## SUPPLIED TEXT
==================================================
Hugo Lira

ITESM CCM
- Title: Head coach

Personal information
- Born: 11 January 1978 (age 48) Querétaro City, Mexico
- Listed height: 5 ft 10 in (1.78 m)
- Listed weight: 174 lb (79 kg)

Career information
- College: UDLAP (1998–2002)
- NFL draft: 2003: undrafted

Career history

Playing
- Frankfurt Galaxy (2003–2004); Berlin Thunder (2005); Carolina Panthers (2005)*;
- * Offseason or practice squad member only

Coaching
- UVM Querétaro (2005–2006) Head coach; ITESM CEM (2007–2011) Wide receivers coach; ITESM Puebla (2012–2021) Head coach; ITESM CCM (2022–present) Head coach;

Awards and highlights
- World Bowl champion (XI);

= Hugo Lira =

Mexico gridiron football player (born 1978)

Hugo Israel Lira Hernández (born 11 January 1978) is a Mexican gridiron football coach and former wide receiver who is the current head coach of the Borregos Salvajes CCM. He played college football with the Aztecas UDLAP before playing in NFL Europe for three seasons with the Frankfurt Galaxy and the Berlin Thunder, winning World Bowl XI with the former. He also participated in the Carolina Panthers training camp in 2005.

==Playing career==
A native of Querétaro City, Lira played for the Pieles Rojas del Distrito Federal and the Zorros de Querétaro at the juvenile (18 and under) and intermediate (20 and under) levels before accepting a scholarship to play college football for the Aztecas UDLAP. He played the running back position and helped his team achieve back-to-back ONEFA runner-up finishes in 1998 and 1999.

As a professional, Lira played the wide receiver position. In 2003, he was assigned to the Frankfurt Galaxy in NFL Europe. He won World Bowl XI in his first year when the Galaxy defeated the Rhein Fire 35–16. The following year, the Galaxy reached World Bowl XII, where Lira returned two kickoffs for 94 yards, though his team was defeated by the Berlin Thunder 30–24. He joined the Berlin Thunder for the 2005 season. He recorded three receptions for 24 yards and returned 11 kickoffs for 248 yards. Lira played with the Thunder in World Bowl XIII, where the team lost to the Amsterdam Admirals 27–21.
==================================================
## DATA SHOWN
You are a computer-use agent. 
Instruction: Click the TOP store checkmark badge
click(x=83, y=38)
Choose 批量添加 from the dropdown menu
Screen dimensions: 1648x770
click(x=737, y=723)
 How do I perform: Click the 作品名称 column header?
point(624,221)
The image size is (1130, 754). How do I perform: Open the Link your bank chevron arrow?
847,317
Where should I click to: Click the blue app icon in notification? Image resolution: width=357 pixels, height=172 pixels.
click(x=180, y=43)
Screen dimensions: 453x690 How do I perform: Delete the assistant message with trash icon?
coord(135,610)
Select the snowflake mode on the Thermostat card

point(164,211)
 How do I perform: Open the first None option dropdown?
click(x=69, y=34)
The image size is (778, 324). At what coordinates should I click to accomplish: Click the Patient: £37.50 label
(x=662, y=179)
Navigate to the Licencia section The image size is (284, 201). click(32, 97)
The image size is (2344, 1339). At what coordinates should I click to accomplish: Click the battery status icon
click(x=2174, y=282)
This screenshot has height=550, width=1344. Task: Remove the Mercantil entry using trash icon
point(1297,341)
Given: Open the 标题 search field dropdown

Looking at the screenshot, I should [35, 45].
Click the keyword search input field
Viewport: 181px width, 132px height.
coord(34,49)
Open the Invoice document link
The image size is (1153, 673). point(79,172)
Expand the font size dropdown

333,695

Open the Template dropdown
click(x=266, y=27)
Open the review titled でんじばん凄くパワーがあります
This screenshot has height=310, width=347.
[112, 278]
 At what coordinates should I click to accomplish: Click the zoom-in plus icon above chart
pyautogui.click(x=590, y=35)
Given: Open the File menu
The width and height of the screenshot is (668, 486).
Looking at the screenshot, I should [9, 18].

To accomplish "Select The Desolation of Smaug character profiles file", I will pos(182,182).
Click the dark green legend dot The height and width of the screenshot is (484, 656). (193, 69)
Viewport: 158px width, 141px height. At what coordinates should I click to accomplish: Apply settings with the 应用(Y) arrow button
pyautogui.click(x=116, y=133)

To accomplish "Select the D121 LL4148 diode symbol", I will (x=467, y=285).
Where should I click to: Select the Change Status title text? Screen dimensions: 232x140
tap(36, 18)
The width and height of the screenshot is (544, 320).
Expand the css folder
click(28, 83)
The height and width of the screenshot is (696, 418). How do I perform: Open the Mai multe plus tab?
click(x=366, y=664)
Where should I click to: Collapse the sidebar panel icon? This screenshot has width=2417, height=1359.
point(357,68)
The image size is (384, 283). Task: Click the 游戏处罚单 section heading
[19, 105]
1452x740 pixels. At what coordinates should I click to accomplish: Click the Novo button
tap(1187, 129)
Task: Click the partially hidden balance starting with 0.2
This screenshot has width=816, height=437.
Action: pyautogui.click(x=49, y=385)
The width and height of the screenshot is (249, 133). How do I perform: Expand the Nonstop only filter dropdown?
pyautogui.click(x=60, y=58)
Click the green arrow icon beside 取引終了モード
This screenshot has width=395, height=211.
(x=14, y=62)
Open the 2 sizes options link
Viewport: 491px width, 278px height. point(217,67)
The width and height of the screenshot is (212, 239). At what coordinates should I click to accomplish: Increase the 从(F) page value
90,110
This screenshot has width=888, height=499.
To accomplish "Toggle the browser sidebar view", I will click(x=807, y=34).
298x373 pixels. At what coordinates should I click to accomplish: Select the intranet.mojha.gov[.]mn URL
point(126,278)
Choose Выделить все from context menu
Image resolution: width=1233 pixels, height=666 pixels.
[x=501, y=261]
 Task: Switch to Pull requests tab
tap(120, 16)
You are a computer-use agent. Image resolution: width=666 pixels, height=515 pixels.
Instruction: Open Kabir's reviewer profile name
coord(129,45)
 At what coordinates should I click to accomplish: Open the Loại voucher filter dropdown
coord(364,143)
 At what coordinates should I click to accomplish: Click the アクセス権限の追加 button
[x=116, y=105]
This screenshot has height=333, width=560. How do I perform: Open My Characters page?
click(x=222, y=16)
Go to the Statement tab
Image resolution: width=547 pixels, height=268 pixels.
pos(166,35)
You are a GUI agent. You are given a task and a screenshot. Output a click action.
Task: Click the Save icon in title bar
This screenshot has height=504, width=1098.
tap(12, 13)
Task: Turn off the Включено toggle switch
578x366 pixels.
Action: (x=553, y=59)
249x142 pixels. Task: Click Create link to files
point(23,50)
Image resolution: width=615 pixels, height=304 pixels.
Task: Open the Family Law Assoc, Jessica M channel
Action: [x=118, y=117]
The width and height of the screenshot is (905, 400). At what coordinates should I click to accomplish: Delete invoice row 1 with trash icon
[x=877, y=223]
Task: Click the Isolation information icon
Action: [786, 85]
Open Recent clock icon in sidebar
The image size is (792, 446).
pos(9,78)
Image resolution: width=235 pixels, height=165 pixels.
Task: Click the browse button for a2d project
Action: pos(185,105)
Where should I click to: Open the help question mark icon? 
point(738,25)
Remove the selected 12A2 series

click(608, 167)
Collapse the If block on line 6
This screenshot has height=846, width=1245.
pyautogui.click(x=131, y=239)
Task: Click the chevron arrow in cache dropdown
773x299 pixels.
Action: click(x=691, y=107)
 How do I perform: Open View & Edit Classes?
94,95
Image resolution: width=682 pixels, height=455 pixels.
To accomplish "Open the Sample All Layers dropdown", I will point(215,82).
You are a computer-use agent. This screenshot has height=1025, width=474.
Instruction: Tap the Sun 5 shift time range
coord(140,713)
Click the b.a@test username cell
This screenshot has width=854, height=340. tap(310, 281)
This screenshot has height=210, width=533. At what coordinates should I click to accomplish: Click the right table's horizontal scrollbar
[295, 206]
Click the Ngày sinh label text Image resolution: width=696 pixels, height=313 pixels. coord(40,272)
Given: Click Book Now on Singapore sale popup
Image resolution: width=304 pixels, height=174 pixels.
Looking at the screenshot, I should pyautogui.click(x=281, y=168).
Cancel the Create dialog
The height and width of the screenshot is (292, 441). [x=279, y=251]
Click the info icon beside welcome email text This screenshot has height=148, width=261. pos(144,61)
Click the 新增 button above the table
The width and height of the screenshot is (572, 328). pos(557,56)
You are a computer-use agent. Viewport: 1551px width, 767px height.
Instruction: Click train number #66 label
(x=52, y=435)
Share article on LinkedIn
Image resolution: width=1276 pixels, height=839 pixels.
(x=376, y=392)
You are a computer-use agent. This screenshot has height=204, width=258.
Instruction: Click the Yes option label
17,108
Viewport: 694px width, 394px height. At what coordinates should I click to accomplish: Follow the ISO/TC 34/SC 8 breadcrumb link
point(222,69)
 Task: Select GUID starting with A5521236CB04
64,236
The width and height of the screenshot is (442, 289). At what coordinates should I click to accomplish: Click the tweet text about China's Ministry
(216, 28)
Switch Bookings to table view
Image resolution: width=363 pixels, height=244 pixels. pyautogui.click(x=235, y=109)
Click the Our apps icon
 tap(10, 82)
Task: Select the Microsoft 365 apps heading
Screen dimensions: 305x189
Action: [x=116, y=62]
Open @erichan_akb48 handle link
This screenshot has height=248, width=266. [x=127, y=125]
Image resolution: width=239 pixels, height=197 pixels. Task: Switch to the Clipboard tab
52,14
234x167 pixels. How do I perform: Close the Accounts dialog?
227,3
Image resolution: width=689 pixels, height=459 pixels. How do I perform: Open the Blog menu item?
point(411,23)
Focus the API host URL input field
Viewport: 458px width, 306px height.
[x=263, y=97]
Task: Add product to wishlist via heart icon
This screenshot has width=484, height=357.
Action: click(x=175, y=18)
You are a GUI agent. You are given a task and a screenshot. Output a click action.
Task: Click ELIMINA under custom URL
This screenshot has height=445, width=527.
==================================================
## TASK 1
In the Hugo Lira text, why is the Carolina Panthers entry under "Playing" marked with an asterisk? Please answer in one to three sentences.
## TASK 2
Resume the Hugo Lira text after its last sentence.
The items have no connection to the Hugo Lira text.

## EXERCISE RESULT 1
The asterisk marks teams where Lira was an offseason or practice squad member only. The text also says he took part in the Carolina Panthers training camp in 2005.

## EXERCISE RESULT 2
In July 2005, Lira joined the Carolina Panthers training camp as a national player via an NFL Europe roster exemption. During this time, he was roommates with fellow NFL Europe alum Aden Durde. Lira recorded the last reception of the Panthers' preseason, a six-yard pass from Stefan LeFors to close out their final preseason game. He was released during final roster cuts on 3 September.

==Coaching career==
In 1995, Lira began coaching at the youth level with the Zorros de Querétaro. After his training camp stint with the Carolina Panthers, he served as the head coach for UVM Querétaro from 2005 to 2006. Lira joined the Borregos Salvajes CEM as their wide receivers coach in 2007.

Lira was hired as the head coach of the Borregos Salvajes Puebla ahead of the 2012 season. In his head coaching debut, he led Puebla to a 44–7 victory over the Legionarios Uninter. They finished with a 5–4 record. In his second year, Lira helped the team achieve promotion to the Grupo Independencia – the highest tier in CONADEIP – after a first-place finish in the Grupo Revolución. In 2015, Lira led Puebla to a 7–3 record and a semifinals appearance. However, the team won just four combined games in 2016 and 2017. Puebla returned to the playoffs in 2019 after achieving a 6–3 regular-season record, but the team was eliminated by crosstown rivals Aztecas UDLAP in the semifinals.

After ten years at the helm of the Borregos Salvajes Puebla, Lira was transferred in early 2022. He was subsequently hired as the head coach of the Borregos Salvajes CCM, who were returning to ONEFA after a seven-year absence in place of the Borregos Salvajes Toluca, who were discontinuing their program.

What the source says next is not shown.